### Source document
"Sweet Dream" () is a song by South Korean artists Kim Hee-chul and Min Kyung-hoon, the two stars who are known as Universe Cowards . Their stage name is a mix of Heechul's nickname "Universe Star" and Buzz's song "Coward".

Background and release 
"Sweet Dream" was released digitally by SM Entertainment on November 20, 2016. The song is a part of SM Station and is a collaboration single for the variety show Knowing Bros.

Reception 
The song proved successful, topping the South Korean Gaon Digital Chart, an achievement known as "all-kill".

Element and text location data:
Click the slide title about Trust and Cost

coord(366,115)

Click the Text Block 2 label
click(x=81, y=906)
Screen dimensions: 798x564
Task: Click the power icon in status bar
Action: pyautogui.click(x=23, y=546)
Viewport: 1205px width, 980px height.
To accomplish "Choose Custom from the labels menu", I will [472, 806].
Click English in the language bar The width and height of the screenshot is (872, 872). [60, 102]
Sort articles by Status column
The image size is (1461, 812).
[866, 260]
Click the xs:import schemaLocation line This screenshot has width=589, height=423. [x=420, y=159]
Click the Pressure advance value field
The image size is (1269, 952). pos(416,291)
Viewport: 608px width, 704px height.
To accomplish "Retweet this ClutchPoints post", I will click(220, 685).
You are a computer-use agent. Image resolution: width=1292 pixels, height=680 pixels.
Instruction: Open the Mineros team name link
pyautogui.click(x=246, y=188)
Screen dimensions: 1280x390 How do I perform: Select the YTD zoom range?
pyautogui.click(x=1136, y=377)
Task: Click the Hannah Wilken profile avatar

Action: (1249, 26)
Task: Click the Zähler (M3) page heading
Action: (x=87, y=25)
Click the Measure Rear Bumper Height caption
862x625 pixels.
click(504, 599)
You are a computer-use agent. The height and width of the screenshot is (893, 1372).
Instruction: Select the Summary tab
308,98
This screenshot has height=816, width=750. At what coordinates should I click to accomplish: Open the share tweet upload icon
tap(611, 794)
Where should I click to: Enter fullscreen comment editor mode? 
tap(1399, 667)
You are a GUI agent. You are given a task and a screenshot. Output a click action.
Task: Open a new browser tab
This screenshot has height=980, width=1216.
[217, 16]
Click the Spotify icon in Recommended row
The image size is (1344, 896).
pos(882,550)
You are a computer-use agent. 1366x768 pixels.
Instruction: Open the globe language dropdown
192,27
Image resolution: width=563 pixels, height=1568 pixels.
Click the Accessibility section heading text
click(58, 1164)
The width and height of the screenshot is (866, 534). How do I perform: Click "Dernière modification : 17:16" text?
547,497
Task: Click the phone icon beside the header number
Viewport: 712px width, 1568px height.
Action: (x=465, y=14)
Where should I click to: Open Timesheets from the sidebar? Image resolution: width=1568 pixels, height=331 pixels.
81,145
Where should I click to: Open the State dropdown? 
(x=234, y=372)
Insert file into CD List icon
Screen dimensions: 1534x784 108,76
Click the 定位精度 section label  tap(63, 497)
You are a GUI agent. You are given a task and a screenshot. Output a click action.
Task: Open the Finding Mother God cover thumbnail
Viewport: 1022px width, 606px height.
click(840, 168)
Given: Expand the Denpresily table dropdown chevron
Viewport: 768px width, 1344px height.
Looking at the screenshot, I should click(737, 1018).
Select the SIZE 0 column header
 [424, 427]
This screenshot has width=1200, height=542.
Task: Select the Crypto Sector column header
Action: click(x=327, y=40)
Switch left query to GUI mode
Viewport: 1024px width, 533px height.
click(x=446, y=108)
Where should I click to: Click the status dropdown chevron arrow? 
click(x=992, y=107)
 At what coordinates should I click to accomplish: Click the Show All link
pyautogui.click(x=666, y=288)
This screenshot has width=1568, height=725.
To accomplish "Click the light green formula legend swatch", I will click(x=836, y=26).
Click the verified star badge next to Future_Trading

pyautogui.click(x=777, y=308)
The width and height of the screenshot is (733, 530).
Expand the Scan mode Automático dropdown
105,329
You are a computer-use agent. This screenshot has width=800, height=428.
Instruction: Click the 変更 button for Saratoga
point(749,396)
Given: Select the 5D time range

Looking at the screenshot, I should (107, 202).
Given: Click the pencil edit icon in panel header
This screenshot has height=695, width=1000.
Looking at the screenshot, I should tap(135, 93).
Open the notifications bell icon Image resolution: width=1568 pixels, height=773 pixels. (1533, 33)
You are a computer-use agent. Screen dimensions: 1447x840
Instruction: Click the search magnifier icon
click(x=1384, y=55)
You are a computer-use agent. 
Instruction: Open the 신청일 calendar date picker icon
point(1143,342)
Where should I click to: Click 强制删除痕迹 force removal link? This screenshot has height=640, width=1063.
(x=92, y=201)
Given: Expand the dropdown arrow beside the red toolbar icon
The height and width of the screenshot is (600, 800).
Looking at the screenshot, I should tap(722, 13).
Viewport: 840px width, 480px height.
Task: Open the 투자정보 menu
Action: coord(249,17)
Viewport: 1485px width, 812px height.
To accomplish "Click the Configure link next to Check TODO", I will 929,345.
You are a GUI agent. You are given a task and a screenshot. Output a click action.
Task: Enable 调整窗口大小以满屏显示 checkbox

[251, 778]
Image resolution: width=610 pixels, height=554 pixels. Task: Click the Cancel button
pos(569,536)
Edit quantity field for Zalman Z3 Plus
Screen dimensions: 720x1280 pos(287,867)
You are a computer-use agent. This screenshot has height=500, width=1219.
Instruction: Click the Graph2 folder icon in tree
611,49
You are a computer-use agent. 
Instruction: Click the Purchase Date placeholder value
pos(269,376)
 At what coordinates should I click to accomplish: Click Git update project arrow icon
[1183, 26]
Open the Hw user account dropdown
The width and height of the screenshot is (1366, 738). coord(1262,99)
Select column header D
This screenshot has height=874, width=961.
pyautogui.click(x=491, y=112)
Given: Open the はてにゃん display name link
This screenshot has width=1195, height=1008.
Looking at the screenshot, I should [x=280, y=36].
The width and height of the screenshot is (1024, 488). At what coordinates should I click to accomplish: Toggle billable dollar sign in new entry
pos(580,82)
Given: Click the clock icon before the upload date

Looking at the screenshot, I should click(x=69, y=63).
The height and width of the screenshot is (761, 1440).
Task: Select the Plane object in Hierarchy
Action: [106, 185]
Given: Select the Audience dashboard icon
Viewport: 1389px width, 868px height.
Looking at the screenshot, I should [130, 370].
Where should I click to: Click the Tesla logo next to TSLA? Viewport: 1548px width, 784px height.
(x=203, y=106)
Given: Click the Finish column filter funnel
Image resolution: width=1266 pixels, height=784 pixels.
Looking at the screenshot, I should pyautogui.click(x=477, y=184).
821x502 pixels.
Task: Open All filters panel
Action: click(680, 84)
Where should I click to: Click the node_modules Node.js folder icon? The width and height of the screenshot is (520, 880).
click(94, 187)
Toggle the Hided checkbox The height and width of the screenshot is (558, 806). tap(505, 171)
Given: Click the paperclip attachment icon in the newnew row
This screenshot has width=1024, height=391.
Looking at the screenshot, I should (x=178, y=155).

### Request A
Summarize the song article in two sentences.
### Request B
Copy out the lines of the listing that start with the line containing "Insert file into CD List icon" and continue through the line containing "Looking at the screenshot, I should click(737, 1018).".

### Correct output A
"Sweet Dream" is a song by South Korean artists Kim Hee-chul and Min Kyung-hoon, known together as Universe Cowards, and SM Entertainment released it digitally on November 20, 2016, as part of SM Station and as a collaboration single for the variety show Knowing Bros. The song topped the South Korean Gaon Digital Chart, an achievement known as "all-kill."

### Correct output B
Insert file into CD List icon
Screen dimensions: 1534x784 108,76
Click the 定位精度 section label  tap(63, 497)
You are a GUI agent. You are given a task and a screenshot. Output a click action.
Task: Open the Finding Mother God cover thumbnail
Viewport: 1022px width, 606px height.
click(840, 168)
Given: Expand the Denpresily table dropdown chevron
Viewport: 768px width, 1344px height.
Looking at the screenshot, I should click(737, 1018).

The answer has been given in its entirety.